Earlier this year, Sam Altman was confronted directly with a video from what has become a viral trend: people showing off the significant shortcomings of OpenAI’s voice model. It seems he didn’t particularly enjoy that, because OpenAI is taking steps to save Altman from future embarrassment. On Thursday, the company announced three new voice models meant to open up the technology to developers who might be able to do groundbreaking things like program a functional timer.
Per the company, it is releasing GPT-Realtime-2, its first voice model with “GPT-5-class reasoning” that can allegedly handle difficult prompts and better maintain conversations than its predecessors. It also introduced GPT-Realtime-Translate, which it claims can translate speech from more than 70 input languages into 13 output languages while “keeping pace with the speaker.” The final model, GPT-Realtime-Whisper, is meant for live speech-to-text transcription.
“Voice is becoming one of the most natural ways for people to use software,” the company said in a statement. “But building useful voice products takes more than fast turn-taking or a natural-sounding voice. A voice agent needs to understand what someone means, keep track of context, recover when a request changes, use tools while the conversation continues, and respond in a way that feels appropriate to the moment.”
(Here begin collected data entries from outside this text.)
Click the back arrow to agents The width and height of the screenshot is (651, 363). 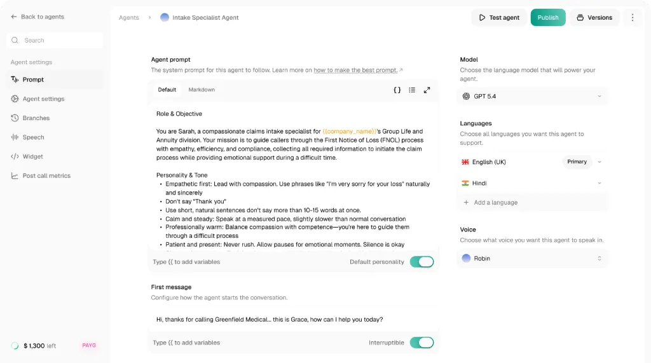(x=14, y=17)
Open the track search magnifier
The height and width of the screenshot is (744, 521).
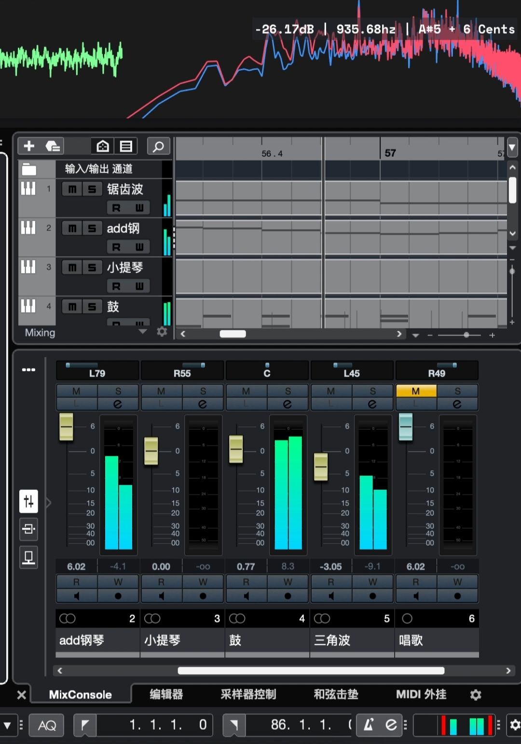158,146
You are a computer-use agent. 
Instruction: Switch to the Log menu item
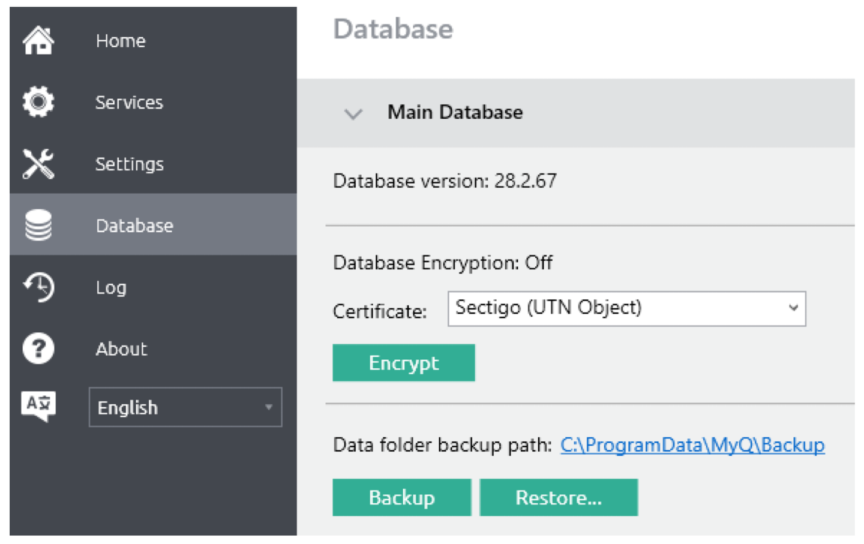pyautogui.click(x=111, y=288)
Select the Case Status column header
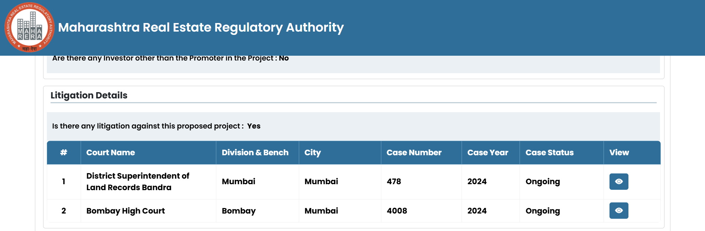 (549, 153)
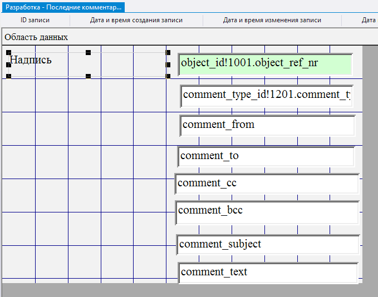Select the comment_type_id!1201 field
Screen dimensions: 378x297
(x=267, y=95)
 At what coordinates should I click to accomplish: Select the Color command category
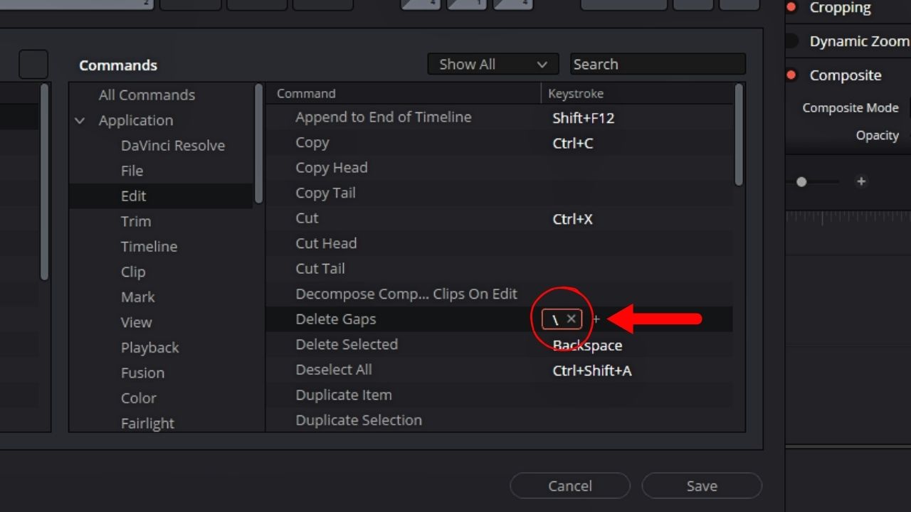point(138,398)
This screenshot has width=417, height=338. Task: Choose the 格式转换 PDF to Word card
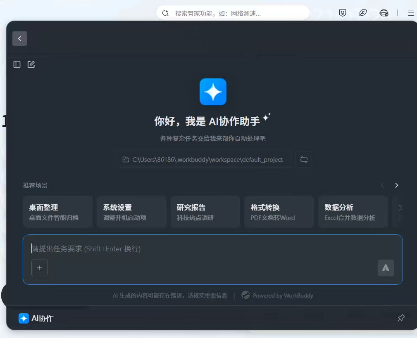click(x=279, y=212)
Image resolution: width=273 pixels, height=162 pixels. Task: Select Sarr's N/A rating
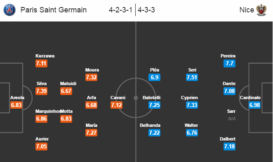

The challenges that building AI models have presented have become the subject of many a meme over the past year or so. TikTok user @huskistaken, aka Husk, is perhaps the master of the genre, regularly poking holes in the capabilities of OpenAI’s previous voice models—though instead of doing so as a red teamer preventing issues from making it into the final product, he primarily encourages OpenAI to make changes via embarrassment.
@huskistaken I swear I was faster
It was one of Husk’s videos that made its way to Altman earlier this year. The CEO was made to watch ChatGPT’s voice model very obviously lie about starting a timer. Husk would ask the model to time how long it took him to run a mile, then immediately say he was done, only for the model to claim he finished his mile in 10 minutes. Altman, visibly annoyed about the whole thing, said it’d be “Maybe another year before something like that works well.”
The new models are meant to speed up solutions to this confounding problem. Per OpenAI’s press release, the new releases are adept at “voice-to-action, where people can describe what they need and the system can reason through the request, use tools, and complete the task.” They provide an example like asking Zillow to “find me homes within my BuyAbility, avoid busy streets, and schedule a tour for Saturday.” That certainly feels a bit more advanced than “start a timer,” but it stands to reason that’d fall under the same functionality.
The real test of OpenAI’s new models will be the jailbreakers like Husk. Earlier this year, former OpenAI founder Andrej Karpathy argued that people simply haven’t updated their priors on AI models, which he argued are advancing all the time in ways that don’t garner the same attention as voices messing with the voice model. But those videos aren’t old—Husk uploads new ones regularly. If he stops posting with the release of this new model, chalk up a win for the true believers like Karpathy.